Stored data |
§ §

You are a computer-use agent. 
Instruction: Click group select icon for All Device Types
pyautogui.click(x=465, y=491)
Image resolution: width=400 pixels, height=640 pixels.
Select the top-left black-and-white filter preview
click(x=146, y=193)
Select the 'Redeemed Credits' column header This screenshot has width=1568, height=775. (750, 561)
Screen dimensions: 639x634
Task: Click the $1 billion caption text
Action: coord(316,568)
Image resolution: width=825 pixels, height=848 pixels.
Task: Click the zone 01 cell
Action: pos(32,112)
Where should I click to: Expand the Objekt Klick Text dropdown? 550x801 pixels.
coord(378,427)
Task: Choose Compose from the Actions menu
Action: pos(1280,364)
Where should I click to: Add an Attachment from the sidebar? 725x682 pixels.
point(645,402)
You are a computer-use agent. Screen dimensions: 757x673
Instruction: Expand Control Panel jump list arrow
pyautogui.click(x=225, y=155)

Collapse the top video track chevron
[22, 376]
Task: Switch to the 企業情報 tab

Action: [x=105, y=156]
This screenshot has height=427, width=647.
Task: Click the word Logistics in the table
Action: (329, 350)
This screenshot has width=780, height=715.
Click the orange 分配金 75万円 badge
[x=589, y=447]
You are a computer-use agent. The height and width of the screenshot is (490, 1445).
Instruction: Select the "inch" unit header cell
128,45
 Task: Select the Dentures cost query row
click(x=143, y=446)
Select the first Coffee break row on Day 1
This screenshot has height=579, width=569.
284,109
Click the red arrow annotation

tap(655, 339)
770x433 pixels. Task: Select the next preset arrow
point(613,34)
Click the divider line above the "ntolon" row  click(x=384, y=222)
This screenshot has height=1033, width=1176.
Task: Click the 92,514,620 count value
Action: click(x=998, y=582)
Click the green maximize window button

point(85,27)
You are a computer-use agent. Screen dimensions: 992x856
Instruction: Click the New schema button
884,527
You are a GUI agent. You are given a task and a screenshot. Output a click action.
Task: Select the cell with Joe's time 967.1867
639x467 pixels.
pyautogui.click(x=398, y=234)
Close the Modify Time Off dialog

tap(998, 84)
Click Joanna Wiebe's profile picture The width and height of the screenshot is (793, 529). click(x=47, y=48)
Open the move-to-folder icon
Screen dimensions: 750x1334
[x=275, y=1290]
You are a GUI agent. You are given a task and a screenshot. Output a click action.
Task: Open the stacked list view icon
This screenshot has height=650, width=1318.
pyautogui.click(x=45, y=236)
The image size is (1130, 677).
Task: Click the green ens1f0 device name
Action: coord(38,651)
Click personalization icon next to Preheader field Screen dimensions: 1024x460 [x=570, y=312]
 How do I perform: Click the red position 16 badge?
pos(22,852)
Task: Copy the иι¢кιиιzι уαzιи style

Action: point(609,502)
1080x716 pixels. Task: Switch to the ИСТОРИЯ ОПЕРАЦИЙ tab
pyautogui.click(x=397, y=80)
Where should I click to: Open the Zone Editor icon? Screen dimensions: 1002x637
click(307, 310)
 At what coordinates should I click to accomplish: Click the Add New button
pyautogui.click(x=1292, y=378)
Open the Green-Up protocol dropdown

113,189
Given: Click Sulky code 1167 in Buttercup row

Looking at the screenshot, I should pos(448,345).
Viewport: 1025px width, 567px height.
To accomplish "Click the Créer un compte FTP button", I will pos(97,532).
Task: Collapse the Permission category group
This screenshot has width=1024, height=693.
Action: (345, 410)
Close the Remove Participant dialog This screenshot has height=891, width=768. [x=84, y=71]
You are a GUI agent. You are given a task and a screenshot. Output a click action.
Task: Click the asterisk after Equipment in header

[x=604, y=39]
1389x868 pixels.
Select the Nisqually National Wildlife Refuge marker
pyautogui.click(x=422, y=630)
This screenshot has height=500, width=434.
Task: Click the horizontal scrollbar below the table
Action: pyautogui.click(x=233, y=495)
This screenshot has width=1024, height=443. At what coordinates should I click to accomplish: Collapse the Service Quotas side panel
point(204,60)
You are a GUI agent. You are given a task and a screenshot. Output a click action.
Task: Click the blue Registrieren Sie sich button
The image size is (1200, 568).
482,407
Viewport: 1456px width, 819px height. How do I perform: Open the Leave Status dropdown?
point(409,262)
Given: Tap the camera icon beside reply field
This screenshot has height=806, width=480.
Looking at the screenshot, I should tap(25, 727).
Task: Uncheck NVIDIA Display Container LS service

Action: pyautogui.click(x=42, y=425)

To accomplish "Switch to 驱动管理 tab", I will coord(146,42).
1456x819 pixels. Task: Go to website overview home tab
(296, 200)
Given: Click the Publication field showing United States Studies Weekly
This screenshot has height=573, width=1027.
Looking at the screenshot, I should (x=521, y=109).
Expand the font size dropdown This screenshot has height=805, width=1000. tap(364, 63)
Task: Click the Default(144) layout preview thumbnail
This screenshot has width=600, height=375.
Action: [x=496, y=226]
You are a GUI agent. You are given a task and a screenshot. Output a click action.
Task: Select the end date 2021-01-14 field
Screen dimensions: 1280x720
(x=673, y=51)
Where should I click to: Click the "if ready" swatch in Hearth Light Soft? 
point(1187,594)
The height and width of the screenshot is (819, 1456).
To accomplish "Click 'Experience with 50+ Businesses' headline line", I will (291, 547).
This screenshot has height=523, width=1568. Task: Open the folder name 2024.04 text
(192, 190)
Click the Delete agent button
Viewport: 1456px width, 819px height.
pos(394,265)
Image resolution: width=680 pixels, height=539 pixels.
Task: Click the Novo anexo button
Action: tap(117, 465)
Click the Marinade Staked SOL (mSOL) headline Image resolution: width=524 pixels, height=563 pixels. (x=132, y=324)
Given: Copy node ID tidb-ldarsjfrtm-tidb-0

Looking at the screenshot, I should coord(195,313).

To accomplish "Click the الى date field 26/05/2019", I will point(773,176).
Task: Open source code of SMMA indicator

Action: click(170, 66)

§ §

Rewrite the items from the line containing "This screenshot has height=523, width=1568." through the end of the items, with "headline" changed to "title" and everything else left as it is.

ANSWER FOR THIS EXERCISE |
This screenshot has height=523, width=1568. Task: Open the folder name 2024.04 text
(192, 190)
Click the Delete agent button
Viewport: 1456px width, 819px height.
pos(394,265)
Image resolution: width=680 pixels, height=539 pixels.
Task: Click the Novo anexo button
Action: tap(117, 465)
Click the Marinade Staked SOL (mSOL) title Image resolution: width=524 pixels, height=563 pixels. (x=132, y=324)
Given: Copy node ID tidb-ldarsjfrtm-tidb-0

Looking at the screenshot, I should coord(195,313).

To accomplish "Click the الى date field 26/05/2019", I will point(773,176).
Task: Open source code of SMMA indicator

Action: click(170, 66)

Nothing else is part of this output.